For what it is worth, the book I have in mind is from the Scientific American Library, entitled Fossils. It is all about natural history, and aside from the 40 words at the end of the book, says scarcely a thing about evolution.

Posted by: Jeff Guinn at November 6, 2003 8:32 PM

Harry/Jeff;

OK. Christmas is coming. If you two can agree on a short, relatively succicnt, honest text I can read to fill in my gaps, I will do so. I owe you this. Screw the calculus, I want intelligent, critical, intelligible theory with critical analysis combined. No propaganda.

And believe me, I will be back.

Posted by: Peter B at November 6, 2003 9:59 PM

The one I'd really like you to read, Peter, and I think you'd actually like it whether you agreed with it in the end or not, is Ernst Mayr, "The Growth of Biological Thought: Diversity, Evolution and Inheritance, vol. 1."
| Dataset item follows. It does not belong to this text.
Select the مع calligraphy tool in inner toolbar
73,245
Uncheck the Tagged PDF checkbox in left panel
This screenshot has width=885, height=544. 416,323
Vol. 2 has never appeared and although Mayr is still publishing books, he's 99 and I don't think we'll see volume 2.

The reason this volume is so good is that it systematically (and I mean systematically, Mayr was educated in Germany) takes up every argument for and against Darwinism you've ever heard of, and a lot you haven't.

Problem is, it's over 600 pages of fairly hard reading. (The style is beautifully clear, but you have to have a broad and deep acquaintance with western philosophy to follow.)

Although I have not read it, Mayr's "What Evolution Is," is, I'm sure, the distillation of the previous book for those without benefit of a Gottingen education. It's short, more like what Jeff is aiming at.

I haven't read Scientific American "Fossils," but it it's in their series on scientific topics, it should be excellent. I read the first 25 volumes of that, and every one was at least pretty good.

In between, in length and degree of difficulty, is Mayr's "One Long Argument: Charles Darwin and the Genesis of Modern Evolutionary Thought."

One of the best little explications -- combining an excellent statement of theory with first-hand accounts of the natural discoveries that led to it -- is a book written for teenagers, "Wallace and Bates in the Tropics," edited with commentary by Barbara Bedell. Somewhat dated (1956), it is untainted by recent religious controversies.

There are plenty of others, but I like Mayr because he is such a rigorous thinker.